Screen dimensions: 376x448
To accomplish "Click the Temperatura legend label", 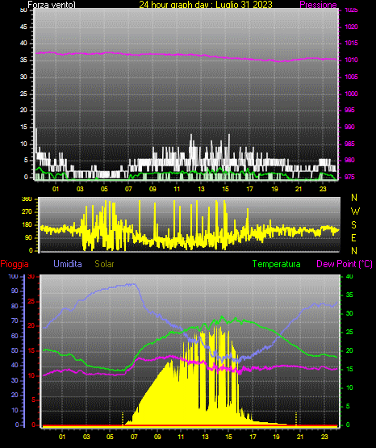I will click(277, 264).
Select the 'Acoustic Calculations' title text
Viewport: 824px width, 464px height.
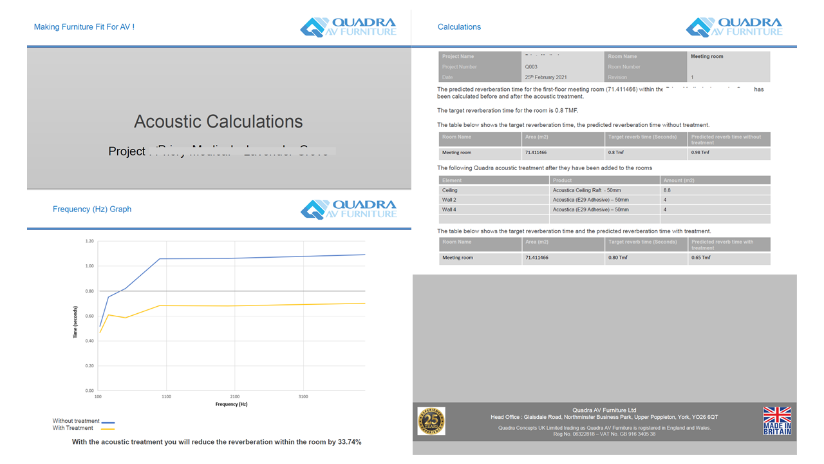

...

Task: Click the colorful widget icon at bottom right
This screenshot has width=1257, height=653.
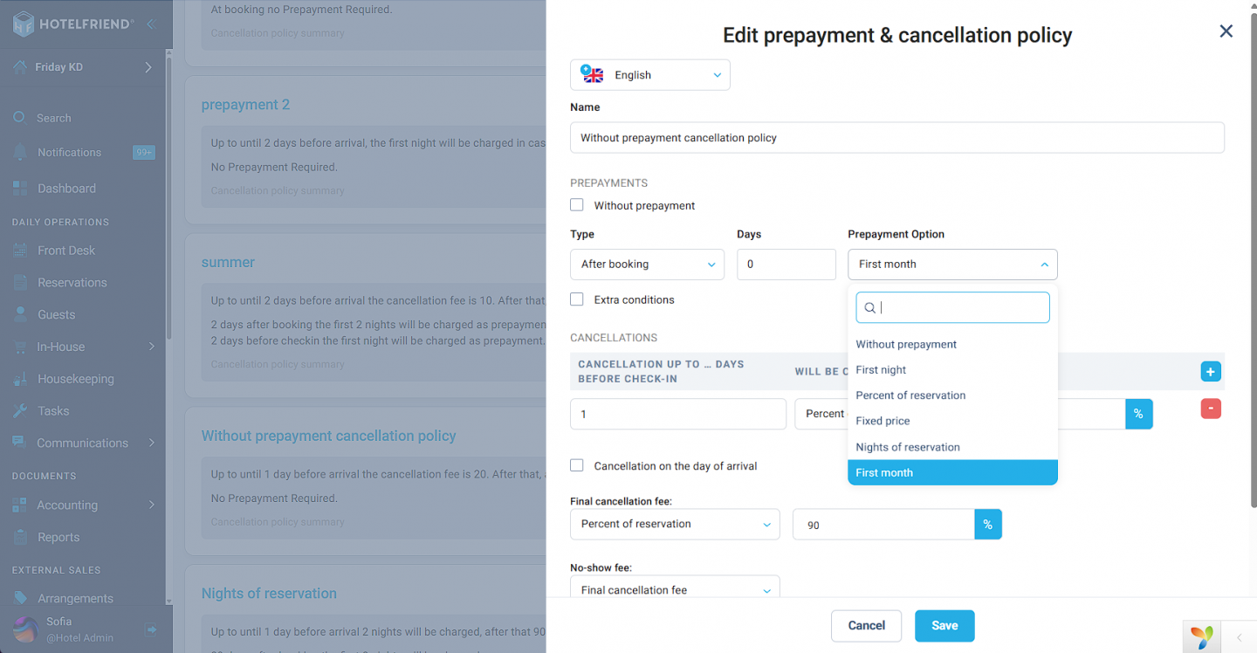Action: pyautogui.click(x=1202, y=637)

• [WHAT THE EXERCISE ASKS] Looking at the records above, return exactly the lines from the line with "Select the 'Acoustic Calculations' title text" to the line with "Viewport: 824px width, 464px height.", both ends included.

• [ANSWER FOR THIS EXERCISE]
Select the 'Acoustic Calculations' title text
Viewport: 824px width, 464px height.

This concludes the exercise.